Which architect designed the edifice described in the text below about Sofia's Central Department Store?

Extract to read ▸
--- START ---

The Central Department Store (Централен универсален магазин, Tsentralen universalen magazin, abbreviated as TSUM) is an upmarket department store in the centre of Sofia, the capital of Bulgaria, officially opened in 1957 and situated in a monumental edifice (part of The Largo complex) on one of the city's main boulevards.

==History==
The store's construction began in 1955 and ended in the end of 1956, when the first customers entered TZUM. It was officially opened with a ceremony in 1957. The edifice was designed by architect Kosta Nikolov and has an area of 20,570 m². It features a covered inner yard taking up the centre of five of the building's seven floors.

TSUM underwent major reconstruction in 1986 under the direction of architect Atanas Nikolov. Two years later, 120,000 people daily went through the store, which sold 123,000 items a day. After the democratic changes in 1989, the store remained public property until sold to Hong Kong fund manager, Regent Pacific Group, for the price of DM 30 million (about €15 million). Regent then invested $10.2 million in 1999–2000 to redevelop the property into a mixed-use office and retail building. TSUM was transformed to become a place for expensive boutiques rather than a store for the people, with the daily number of customers falling to 7,000. Plovdiv businessman Georgi Gergov acquired TSUM on 19 October 2004.

--- END ---

Information supplied ▸

--- START ---

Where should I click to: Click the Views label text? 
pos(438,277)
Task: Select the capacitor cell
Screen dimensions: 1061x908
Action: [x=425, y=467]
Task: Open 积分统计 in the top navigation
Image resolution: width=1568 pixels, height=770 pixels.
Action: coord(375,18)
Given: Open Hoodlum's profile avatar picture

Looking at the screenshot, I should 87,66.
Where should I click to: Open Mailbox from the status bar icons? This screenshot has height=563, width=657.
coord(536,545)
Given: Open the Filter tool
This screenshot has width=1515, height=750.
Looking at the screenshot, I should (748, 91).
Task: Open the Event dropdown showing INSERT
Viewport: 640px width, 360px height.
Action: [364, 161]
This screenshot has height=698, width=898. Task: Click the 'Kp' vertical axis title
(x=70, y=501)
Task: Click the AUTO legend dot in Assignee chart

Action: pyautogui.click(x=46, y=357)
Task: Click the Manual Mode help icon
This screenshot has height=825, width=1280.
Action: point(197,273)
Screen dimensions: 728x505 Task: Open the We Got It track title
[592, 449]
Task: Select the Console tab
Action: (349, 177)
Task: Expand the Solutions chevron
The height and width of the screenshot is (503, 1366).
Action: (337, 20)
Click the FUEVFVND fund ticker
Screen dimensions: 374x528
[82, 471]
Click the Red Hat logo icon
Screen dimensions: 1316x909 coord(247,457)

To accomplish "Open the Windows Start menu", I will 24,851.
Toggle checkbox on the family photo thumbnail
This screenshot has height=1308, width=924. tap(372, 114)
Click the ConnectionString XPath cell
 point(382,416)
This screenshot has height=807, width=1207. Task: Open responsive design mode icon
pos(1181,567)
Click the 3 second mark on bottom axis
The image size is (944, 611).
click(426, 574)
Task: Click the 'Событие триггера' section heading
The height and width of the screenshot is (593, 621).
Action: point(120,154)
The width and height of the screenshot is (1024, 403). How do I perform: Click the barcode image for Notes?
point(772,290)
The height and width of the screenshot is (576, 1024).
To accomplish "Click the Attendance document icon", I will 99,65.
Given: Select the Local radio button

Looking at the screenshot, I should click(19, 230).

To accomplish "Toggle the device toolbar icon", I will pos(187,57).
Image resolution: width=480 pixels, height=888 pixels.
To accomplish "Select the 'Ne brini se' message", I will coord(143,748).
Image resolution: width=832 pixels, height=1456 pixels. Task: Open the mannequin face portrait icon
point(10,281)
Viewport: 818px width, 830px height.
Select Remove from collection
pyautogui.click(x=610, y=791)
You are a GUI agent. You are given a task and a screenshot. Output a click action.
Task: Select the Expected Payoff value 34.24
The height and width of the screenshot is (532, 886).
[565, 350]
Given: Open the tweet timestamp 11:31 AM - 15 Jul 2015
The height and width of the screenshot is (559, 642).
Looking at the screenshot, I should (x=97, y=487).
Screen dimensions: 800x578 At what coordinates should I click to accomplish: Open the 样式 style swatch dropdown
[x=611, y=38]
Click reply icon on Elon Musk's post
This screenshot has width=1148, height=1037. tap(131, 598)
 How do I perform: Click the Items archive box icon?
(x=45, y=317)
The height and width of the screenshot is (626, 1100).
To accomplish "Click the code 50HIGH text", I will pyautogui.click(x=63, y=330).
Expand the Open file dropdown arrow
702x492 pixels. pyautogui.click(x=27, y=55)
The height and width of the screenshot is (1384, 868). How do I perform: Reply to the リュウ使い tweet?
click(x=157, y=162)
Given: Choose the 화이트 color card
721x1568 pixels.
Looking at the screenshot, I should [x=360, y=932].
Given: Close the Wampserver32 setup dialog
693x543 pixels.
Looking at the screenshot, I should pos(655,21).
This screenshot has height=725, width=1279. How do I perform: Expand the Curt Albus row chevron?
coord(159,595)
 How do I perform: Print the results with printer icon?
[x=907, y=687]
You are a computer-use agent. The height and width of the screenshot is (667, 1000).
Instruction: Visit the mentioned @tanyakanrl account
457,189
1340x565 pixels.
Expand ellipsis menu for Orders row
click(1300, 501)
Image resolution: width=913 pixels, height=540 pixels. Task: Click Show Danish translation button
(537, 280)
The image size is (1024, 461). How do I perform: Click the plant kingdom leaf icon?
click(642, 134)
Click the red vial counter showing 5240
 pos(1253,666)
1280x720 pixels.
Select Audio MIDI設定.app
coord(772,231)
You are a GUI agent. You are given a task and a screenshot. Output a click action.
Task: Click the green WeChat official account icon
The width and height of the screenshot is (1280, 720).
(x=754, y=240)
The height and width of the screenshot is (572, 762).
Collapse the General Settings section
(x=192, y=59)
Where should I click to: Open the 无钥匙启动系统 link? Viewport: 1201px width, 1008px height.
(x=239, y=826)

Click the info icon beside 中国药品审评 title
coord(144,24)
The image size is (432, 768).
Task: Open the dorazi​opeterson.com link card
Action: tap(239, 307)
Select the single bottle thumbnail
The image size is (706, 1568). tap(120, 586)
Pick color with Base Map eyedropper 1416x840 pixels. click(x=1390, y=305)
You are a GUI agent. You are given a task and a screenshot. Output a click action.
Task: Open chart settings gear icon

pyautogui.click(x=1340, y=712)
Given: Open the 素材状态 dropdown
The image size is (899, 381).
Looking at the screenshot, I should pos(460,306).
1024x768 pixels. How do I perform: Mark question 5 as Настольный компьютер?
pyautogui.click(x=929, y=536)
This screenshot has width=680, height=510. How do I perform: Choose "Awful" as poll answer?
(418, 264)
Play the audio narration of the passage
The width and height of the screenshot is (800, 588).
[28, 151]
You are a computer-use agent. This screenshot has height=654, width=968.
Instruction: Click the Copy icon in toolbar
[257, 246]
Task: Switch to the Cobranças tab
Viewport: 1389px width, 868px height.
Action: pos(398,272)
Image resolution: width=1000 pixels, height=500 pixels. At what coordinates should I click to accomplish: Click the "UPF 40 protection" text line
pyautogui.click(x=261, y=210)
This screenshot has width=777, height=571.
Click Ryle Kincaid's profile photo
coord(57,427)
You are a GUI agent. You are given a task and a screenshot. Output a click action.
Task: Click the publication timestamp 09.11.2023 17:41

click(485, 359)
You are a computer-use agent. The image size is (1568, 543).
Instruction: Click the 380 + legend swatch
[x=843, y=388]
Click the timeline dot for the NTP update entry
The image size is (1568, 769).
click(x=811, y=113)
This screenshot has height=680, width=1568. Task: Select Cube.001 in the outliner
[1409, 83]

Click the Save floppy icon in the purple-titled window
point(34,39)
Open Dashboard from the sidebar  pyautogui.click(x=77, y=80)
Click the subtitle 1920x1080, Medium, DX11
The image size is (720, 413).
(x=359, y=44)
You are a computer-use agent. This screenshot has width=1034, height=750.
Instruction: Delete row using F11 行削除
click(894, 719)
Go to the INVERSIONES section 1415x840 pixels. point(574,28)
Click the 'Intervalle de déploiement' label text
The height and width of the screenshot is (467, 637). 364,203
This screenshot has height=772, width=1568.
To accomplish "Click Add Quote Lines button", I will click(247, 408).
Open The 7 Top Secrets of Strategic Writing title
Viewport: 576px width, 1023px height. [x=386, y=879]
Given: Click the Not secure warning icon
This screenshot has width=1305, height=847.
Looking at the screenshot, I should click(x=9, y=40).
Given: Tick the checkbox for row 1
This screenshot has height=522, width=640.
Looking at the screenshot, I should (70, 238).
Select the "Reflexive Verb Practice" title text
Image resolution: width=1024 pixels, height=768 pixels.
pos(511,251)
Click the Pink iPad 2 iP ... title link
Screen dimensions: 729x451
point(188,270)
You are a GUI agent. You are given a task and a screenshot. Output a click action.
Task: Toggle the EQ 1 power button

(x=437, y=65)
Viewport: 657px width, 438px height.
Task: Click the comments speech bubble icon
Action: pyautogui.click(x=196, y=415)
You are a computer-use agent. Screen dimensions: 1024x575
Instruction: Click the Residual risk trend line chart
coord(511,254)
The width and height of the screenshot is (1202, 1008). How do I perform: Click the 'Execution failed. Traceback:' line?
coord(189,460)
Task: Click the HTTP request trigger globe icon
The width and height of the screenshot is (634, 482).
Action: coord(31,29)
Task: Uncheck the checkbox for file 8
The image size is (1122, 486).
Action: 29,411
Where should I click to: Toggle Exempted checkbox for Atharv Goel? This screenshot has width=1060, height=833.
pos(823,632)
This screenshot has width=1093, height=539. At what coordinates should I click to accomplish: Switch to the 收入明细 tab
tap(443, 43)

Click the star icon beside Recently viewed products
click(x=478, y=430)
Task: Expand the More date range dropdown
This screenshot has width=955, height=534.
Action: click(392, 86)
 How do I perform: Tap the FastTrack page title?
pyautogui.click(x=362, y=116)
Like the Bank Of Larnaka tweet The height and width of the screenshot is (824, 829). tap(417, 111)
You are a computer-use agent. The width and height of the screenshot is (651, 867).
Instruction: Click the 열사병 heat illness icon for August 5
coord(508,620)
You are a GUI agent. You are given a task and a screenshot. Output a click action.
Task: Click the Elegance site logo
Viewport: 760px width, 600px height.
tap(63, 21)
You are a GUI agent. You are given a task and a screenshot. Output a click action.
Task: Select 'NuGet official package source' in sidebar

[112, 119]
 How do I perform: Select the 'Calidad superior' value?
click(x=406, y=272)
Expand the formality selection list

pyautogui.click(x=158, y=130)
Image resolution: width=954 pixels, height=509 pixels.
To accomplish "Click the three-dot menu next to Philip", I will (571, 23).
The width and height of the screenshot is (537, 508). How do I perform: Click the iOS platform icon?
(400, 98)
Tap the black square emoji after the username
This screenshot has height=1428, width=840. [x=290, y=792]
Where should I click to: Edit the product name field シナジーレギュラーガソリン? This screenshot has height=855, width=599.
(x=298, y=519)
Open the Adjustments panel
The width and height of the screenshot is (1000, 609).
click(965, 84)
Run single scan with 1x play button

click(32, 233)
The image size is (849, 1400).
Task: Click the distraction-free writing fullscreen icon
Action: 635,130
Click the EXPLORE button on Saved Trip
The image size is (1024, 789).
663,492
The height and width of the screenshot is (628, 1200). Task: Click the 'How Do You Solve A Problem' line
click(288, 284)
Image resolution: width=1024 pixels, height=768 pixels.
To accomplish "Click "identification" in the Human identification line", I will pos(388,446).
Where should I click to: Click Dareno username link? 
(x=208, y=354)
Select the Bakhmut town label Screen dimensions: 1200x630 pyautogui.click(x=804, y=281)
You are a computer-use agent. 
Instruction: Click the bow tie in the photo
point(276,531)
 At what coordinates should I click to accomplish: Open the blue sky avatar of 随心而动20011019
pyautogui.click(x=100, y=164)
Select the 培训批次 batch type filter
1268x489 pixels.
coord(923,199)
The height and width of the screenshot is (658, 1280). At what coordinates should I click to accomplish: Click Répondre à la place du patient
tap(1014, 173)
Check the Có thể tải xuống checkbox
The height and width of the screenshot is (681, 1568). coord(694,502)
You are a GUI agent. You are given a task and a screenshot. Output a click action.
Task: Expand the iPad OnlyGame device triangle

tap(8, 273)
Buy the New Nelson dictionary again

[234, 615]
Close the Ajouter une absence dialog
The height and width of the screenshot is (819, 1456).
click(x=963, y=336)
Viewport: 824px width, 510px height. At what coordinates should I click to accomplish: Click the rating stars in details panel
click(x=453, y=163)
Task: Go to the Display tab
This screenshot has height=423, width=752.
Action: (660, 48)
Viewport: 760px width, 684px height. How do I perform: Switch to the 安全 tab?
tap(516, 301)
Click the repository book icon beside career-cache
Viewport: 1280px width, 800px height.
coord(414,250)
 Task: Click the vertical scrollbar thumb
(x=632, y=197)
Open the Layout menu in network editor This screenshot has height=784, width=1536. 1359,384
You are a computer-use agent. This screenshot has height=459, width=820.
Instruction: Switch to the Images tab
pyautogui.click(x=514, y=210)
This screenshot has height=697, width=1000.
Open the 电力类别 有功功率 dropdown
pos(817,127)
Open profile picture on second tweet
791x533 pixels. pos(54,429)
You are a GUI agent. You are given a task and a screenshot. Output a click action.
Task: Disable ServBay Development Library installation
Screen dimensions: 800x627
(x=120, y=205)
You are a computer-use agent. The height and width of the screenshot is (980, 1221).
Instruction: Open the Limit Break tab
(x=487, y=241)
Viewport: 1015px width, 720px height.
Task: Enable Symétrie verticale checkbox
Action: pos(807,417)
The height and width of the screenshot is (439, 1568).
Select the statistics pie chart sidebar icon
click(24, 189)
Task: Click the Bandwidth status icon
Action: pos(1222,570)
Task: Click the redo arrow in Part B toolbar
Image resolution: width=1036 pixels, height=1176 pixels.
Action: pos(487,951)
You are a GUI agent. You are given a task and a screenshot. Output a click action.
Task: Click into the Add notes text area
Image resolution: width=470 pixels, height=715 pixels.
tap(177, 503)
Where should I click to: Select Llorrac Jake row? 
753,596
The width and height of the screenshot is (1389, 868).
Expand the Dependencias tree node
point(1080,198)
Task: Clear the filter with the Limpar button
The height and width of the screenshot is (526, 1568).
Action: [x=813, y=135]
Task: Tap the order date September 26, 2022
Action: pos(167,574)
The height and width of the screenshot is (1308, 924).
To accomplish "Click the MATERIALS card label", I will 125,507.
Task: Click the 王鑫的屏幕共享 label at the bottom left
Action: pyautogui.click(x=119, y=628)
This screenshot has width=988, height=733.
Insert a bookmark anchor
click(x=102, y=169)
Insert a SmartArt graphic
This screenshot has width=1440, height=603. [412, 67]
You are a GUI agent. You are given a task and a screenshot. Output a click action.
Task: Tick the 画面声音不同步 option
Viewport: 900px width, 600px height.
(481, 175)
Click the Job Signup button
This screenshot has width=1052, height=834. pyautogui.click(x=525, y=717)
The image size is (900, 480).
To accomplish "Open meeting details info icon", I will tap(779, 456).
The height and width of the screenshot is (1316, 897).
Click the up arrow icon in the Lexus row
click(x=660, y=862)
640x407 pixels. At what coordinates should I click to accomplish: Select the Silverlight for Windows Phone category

--- END ---

Solution to this problem ▸
Kosta Nikolov